Interestingly, despite his success as a musician, Broonzy never made much money from music and still had to work odd jobs to survive. During the 40's Broonzy continued to record steadily. It was during this period that Bill wrote his best known song, 'Key to the Highway', a blues classic that continues to be performed and recorded the world over by just about every blues band worth their salt.

By the time the 1950's arrived, Broonzy's career had virtually come to a standstill. A new breed of blues guitar music had emerged from Chicago, a more electrified blues that left some of the older blues musician on the outside. Oddly enough a lot of the young guns who were taking his place were the same ones that Broonzy and other veterans like Tampa Red had taken under their wings when they first arrived in Chicago. Players like Muddy Waters, Howlin' Wolf and even B.B, King owed him a debt but in the end began to eclipse the man who had a hand in creating the genre.

Broonzy had joined up with a touring folk revival called 'I Come To Sing' which included writer Studs Terkel. The group was the brain child of Chicago folk artist Win Stracke.With the on-going folk revival movement, the group caught some attention, playing to enthusiastic crowds on college campuses around the country. This attention brought Bill an invitation to tour Europe in the early 50's.

When Bill hit Europe, he was greeted with standing ovations and the accolades that he had missed in his own country. By the time he returned to the United States, Big Bill Broonzy was a bona fide star. He found his way onto tours with acts like Peter Seeger, Ledbelly and Sonny Terry and Brownie McGhee. Broonzy had finally reached the point where he could live comfortably as a musician, touring steadily and cashing in on the initial blues / folk circuit. His new found fame also brought Bill invitations to a variety of television and radio programs as well as continued touring over-seas including dates in Africa, South America and the Pacific rim.

While staying briefly in Holland during the European tour, Bill fell for a young woman by the name of Pim van Isveldt. Together they had a son, Michael, who still lives in Amsterdam. The good times, although well deserved, did not last long. Broonzy died on August 15th, 1958 in an ambulance on the way to the hospital from complications from throat cancer.

Big Bill Broonzy, never a flashy electric guitarist, was rarely covered by many of the blues rock bands that appeared in the 60's and early 70's but his influence is undeniable. He was a spectacular acoustic guitarist and his warm and fluid style influenced players a varied as Muddy Waters, Memphis Slim and Ray Davies of The Kinks. Stones guitarist Ronnie Wood was quoted as saying in a 2007 Q Magazine article as saying that Broonzy's 'Guitar Shuffle' as his favorite piece of guitar music. "It was one of the first tracks I learned to play, but even to this day I can't play it exactly right."

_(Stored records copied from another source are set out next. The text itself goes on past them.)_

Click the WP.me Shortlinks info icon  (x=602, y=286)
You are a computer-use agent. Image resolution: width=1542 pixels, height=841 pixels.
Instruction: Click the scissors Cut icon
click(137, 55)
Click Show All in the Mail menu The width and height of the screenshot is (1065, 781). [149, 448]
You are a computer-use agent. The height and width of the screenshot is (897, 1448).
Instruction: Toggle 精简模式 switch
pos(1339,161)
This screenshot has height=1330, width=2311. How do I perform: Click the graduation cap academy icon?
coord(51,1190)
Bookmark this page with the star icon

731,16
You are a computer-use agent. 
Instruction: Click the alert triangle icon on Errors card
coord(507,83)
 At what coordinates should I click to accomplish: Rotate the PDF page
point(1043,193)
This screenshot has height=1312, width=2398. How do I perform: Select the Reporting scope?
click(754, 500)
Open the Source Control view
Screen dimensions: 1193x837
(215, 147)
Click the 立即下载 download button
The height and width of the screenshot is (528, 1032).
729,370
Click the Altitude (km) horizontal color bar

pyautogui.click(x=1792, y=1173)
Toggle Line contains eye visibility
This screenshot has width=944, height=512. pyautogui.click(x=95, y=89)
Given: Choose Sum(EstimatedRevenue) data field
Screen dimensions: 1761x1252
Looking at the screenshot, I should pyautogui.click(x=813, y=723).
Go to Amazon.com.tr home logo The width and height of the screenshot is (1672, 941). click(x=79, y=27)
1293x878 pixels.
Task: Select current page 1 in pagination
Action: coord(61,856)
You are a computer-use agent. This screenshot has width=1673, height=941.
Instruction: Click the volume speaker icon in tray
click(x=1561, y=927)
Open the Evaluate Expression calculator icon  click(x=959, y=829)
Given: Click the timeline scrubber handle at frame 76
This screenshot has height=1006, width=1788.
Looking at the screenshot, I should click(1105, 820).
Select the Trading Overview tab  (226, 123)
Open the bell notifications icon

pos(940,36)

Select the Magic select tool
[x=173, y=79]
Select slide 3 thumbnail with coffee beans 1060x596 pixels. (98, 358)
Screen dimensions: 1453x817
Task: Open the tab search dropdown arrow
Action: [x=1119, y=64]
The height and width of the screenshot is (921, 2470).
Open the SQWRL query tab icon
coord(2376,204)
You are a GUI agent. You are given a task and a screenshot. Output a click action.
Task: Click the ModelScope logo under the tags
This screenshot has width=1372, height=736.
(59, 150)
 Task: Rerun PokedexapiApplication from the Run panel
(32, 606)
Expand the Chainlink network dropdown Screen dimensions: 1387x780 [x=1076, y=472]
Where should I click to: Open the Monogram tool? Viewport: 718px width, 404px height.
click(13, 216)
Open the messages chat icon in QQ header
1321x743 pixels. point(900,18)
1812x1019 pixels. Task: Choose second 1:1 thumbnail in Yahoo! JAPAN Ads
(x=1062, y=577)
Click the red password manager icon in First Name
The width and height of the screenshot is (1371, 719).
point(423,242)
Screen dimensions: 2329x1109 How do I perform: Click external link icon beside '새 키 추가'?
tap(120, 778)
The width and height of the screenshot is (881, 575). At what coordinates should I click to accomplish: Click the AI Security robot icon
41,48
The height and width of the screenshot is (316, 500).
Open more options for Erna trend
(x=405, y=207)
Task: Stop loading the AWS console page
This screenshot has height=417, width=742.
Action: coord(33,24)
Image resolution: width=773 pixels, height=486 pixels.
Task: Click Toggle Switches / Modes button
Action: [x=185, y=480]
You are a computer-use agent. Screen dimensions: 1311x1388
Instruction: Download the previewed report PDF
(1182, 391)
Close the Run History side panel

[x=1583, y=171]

Once during a interview in his later years, a writer asked him what he thought about Elvis Presley. Broonzy paused for a second and then said "I like what he's doing. He's rockin' the blues, that's all he's doing....Rock and Roll is here to stay because it comes from natural people. Rock and Roll is a natural steal from the blues and the blues'll never die."

Big Bill Broonzy was a blues guitar immortal, one of the early giants who left his fingerprints all over the blues and yet as time has a way of doing, he has been relegated to the back pages of the blues history books, even though his music has practically become blues guitar lessons for many guitarrists. But make no mistake, Big Bill was one of the founders and he helped get the wheel rolling. And that wheel still rolls right on down the highway.